WAKING UP, I EXPECTED
to find a sexy body next to me, but instead my hand felt around and there was nothing but a cold bed. My hand kept reaching and feeling out for a hand, a leg but nothing. Just my luck; sitting up wiping the sleep from my eyes, I look around and moan in frustration. Reliving our conversation, last night has left me feeling bare. I did not hold anything back from him either, at least not before I couldn’t take anymore and I nodded off to sleep. I vaguely remember him holding me as we talked about Kara, but mostly it has been about Dominic. Dominic this and Dominic that. I did, however, keep one secret from him; it was just too personal, and I still haven’t fully recovered from it myself. When and if he ever finds out, he would need to understand my feelings.

Shivers run down my spine just thinking about my past. To think I was telling my worst nightmare stories to Braxton, it makes me sick to my stomach. A man I just met; a man I like; a man I am trying to impress. Ugh; why can’t I ever learn just to shut my mouth? My mind is still somewhat foggy, as I’m not sure how much I’ve even said to him about that sick bastard. Rubbing my forehead in disgust, it most likely is the reason he is not in bed with me this morning. There’s nothing like running him off, Iz; great. What a way to have him running for the hills, and then to tell him about your sordid past.
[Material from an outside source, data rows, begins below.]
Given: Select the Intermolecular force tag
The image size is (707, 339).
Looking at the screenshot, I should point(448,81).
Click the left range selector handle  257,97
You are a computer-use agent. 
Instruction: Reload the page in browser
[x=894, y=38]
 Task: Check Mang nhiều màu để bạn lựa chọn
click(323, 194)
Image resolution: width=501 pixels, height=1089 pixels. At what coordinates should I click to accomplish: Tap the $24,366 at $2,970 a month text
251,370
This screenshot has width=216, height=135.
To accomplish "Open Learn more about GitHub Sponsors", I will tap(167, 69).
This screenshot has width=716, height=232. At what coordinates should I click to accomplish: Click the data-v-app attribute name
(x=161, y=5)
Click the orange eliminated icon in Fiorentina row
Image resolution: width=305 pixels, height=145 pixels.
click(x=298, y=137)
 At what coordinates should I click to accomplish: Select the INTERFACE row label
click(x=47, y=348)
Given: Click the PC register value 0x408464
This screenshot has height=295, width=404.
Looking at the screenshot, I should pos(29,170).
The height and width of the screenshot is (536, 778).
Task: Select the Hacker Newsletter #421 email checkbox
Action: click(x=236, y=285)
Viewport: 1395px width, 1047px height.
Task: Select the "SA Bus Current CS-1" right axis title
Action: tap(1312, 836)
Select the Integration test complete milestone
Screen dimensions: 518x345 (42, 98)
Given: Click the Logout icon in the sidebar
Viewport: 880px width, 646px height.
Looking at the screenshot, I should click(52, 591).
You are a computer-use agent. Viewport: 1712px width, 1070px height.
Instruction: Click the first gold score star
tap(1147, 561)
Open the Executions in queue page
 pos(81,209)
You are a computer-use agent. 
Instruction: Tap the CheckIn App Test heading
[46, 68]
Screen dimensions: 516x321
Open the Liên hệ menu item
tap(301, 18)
Showering and dressed for the day, I am cleaning when a soft knock at my door catches my attention. Opening it, I see the sweet little face I have grown to love, Eve dressed like a biker chick; she is going to grow up to be one I am confident about that. She has on a t-shirt, jeans and knee high flat black boots. The girl is so damn cute, going to be a knockout when she is older. The thought of Braxton keeping the boys away brings a smile to my face. Looking at her it is easy to see her mother; she looks a lot like her, her blonde hair with long natural curls. Eve is tall and slender for a young girl; she is beautiful, stunning even. To make her even more likable, she is sweet as sugar.

“Hey honey, what are you doing looking so cute today?” I can’t hide my smile from her; she just brightens up my damn day. Not something she gets from her mother, yep, she definitely got it all from her dad. Dimples and all; boy oh boy.